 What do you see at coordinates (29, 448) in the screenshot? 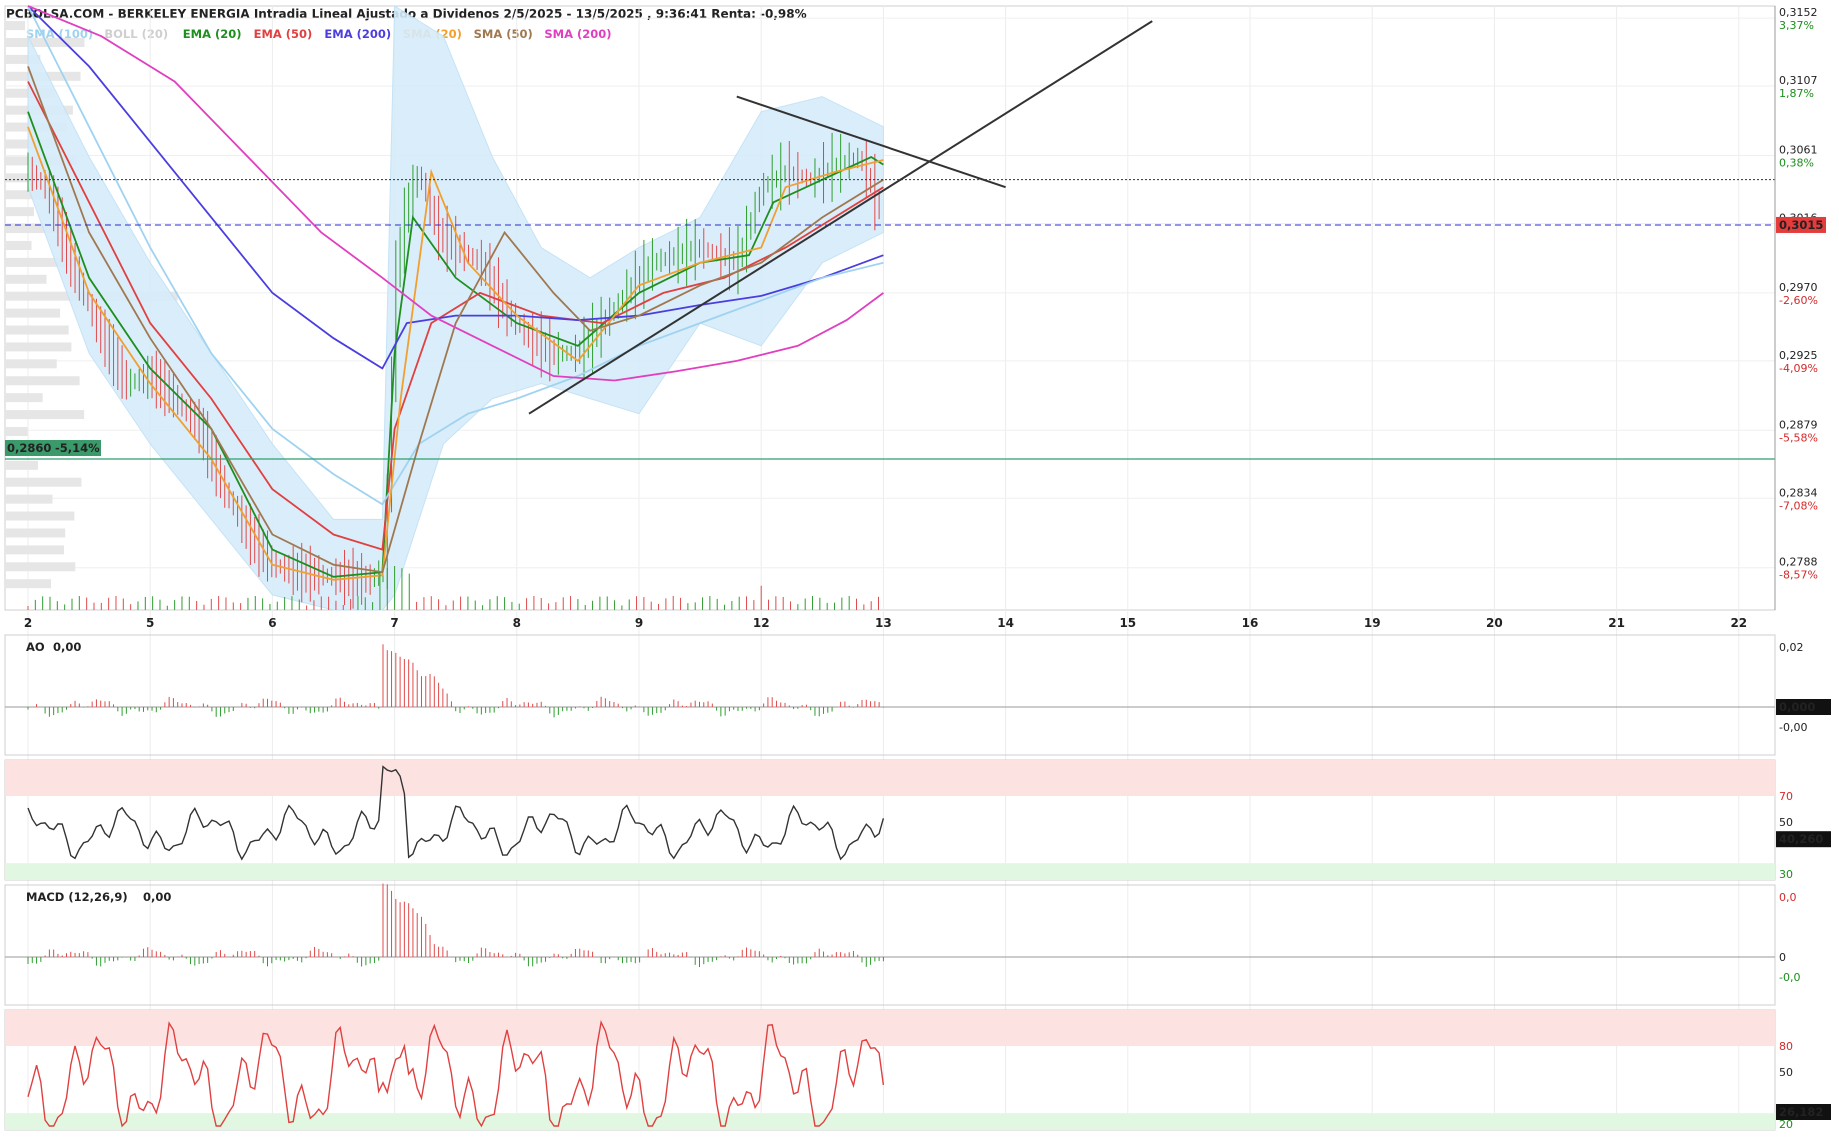
I see `support-value-label: 0,2860` at bounding box center [29, 448].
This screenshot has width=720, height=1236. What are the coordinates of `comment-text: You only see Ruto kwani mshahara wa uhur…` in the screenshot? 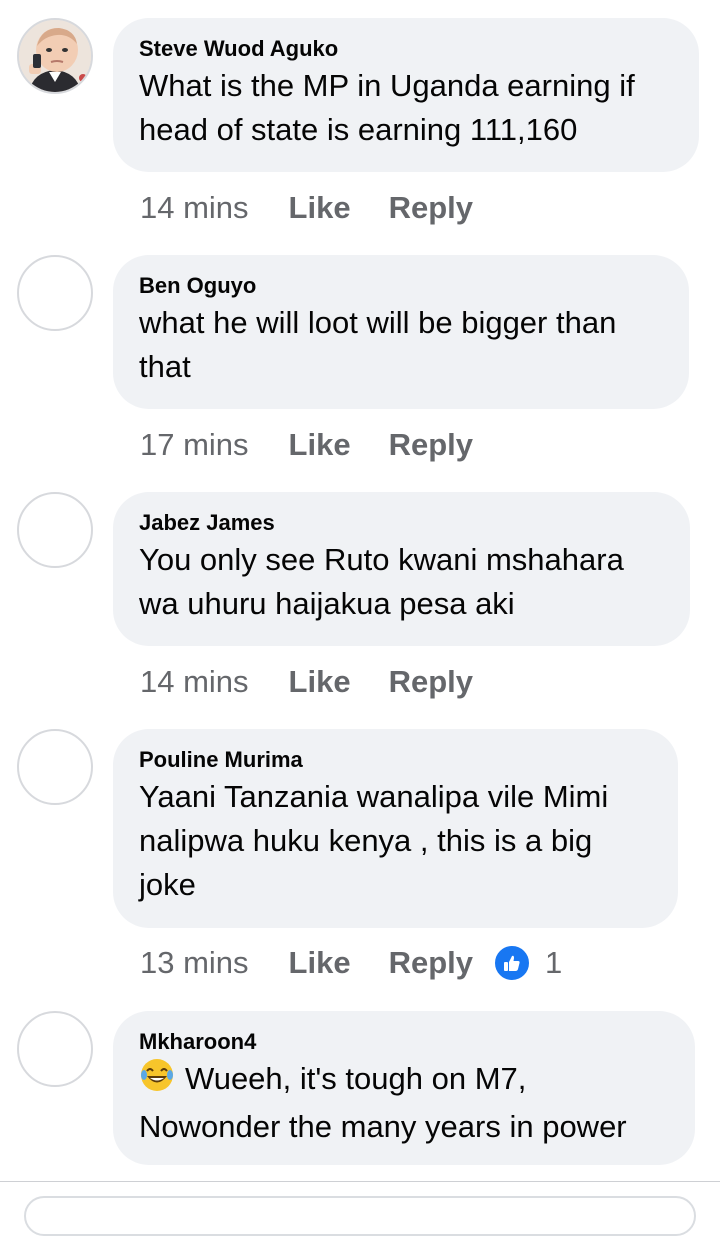 It's located at (382, 582).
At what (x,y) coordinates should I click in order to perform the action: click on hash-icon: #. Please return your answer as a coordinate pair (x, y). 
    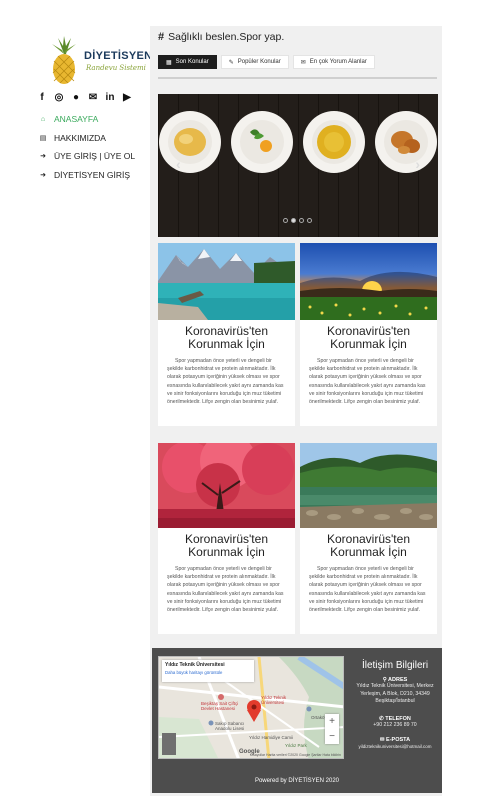
    Looking at the image, I should click on (162, 37).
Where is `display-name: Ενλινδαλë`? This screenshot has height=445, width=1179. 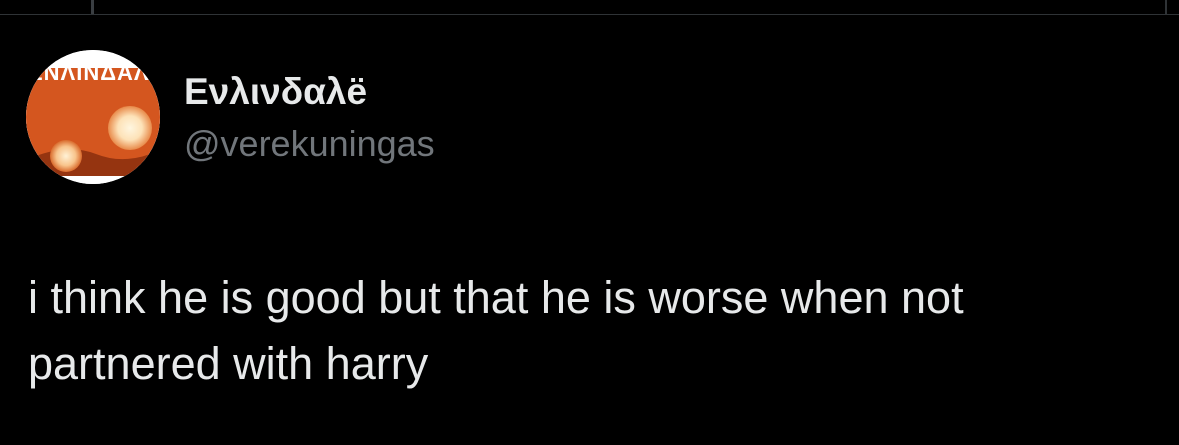 display-name: Ενλινδαλë is located at coordinates (276, 92).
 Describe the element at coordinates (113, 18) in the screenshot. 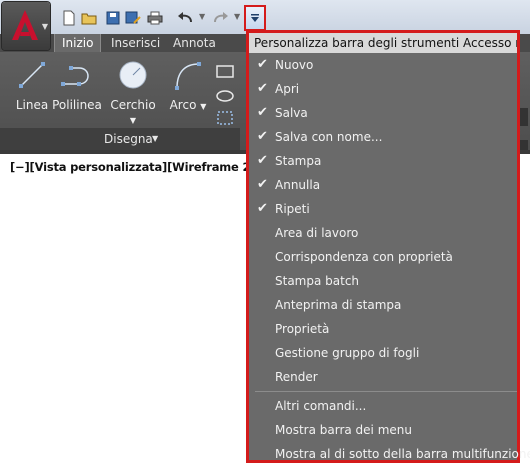

I see `save-icon` at that location.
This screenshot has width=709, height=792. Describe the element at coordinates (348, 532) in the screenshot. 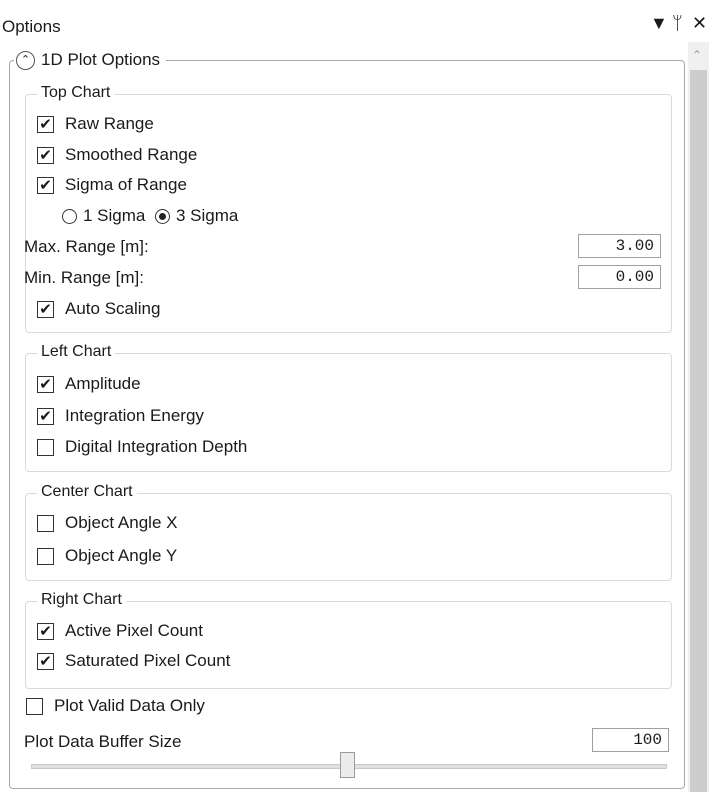

I see `center-chart-group: Center Chart` at that location.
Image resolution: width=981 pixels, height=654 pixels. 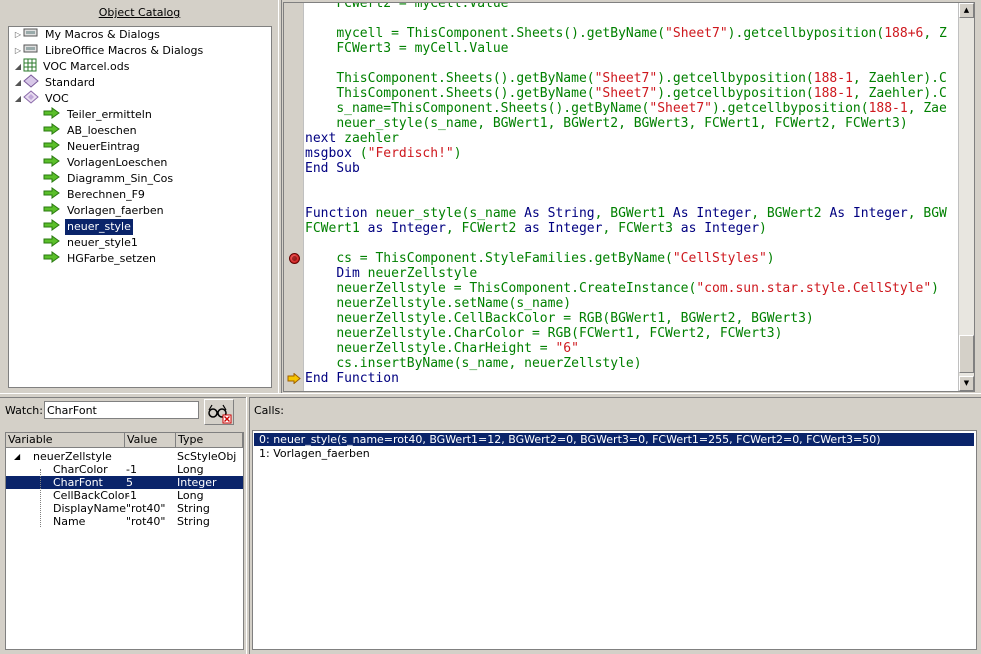 I want to click on code-line: cs.insertByName(s_name, neuerZellstyle), so click(x=474, y=364).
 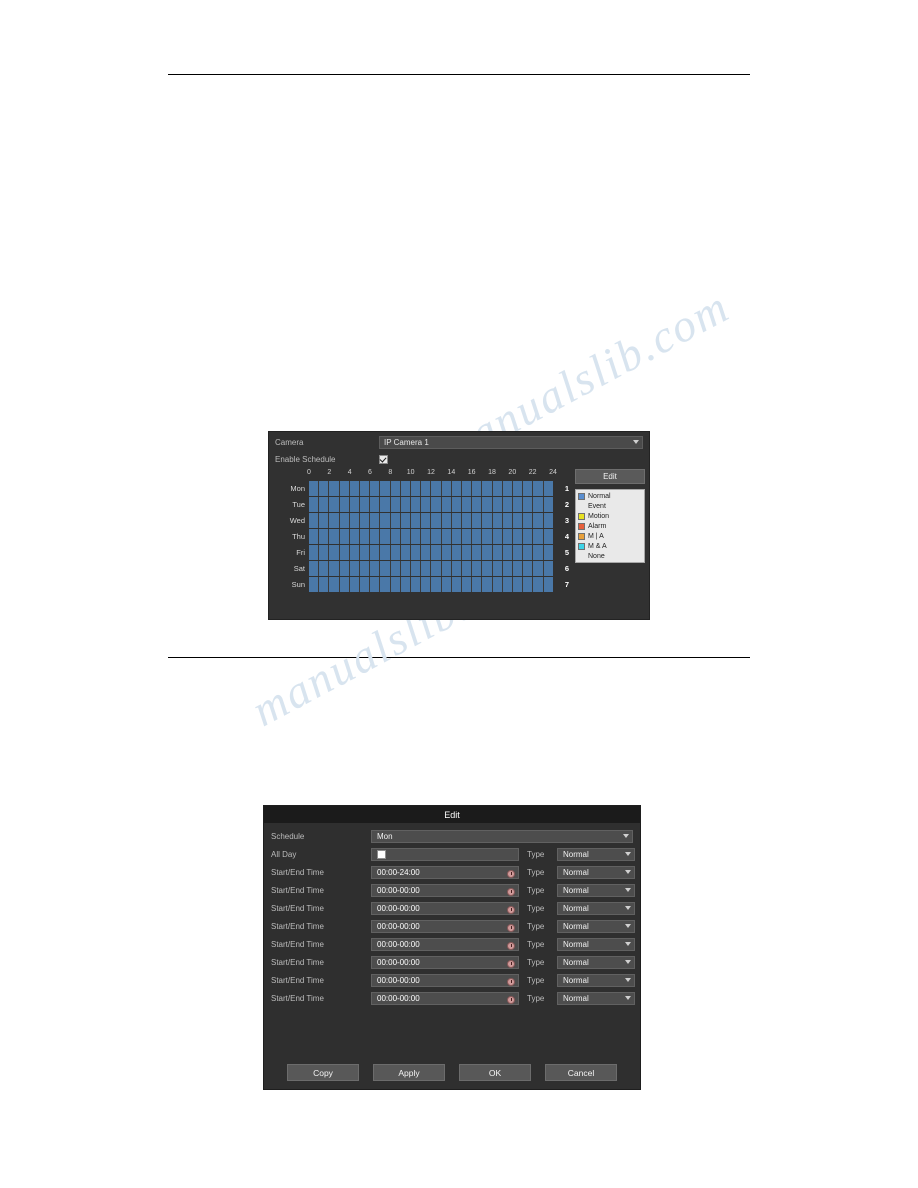 I want to click on cancel-button: Cancel, so click(x=581, y=1072).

**Prompt:**
Copy each line in the listing above that contains the string "should". Only matches with the same uppercase and lowercase letters count.

**Written reply:**
At what (x,y) coordinates should I click in order to perform the action: click on hash-icon: #. Please return your answer as a coordinate pair (x, y). 
    Looking at the image, I should click on (162, 37).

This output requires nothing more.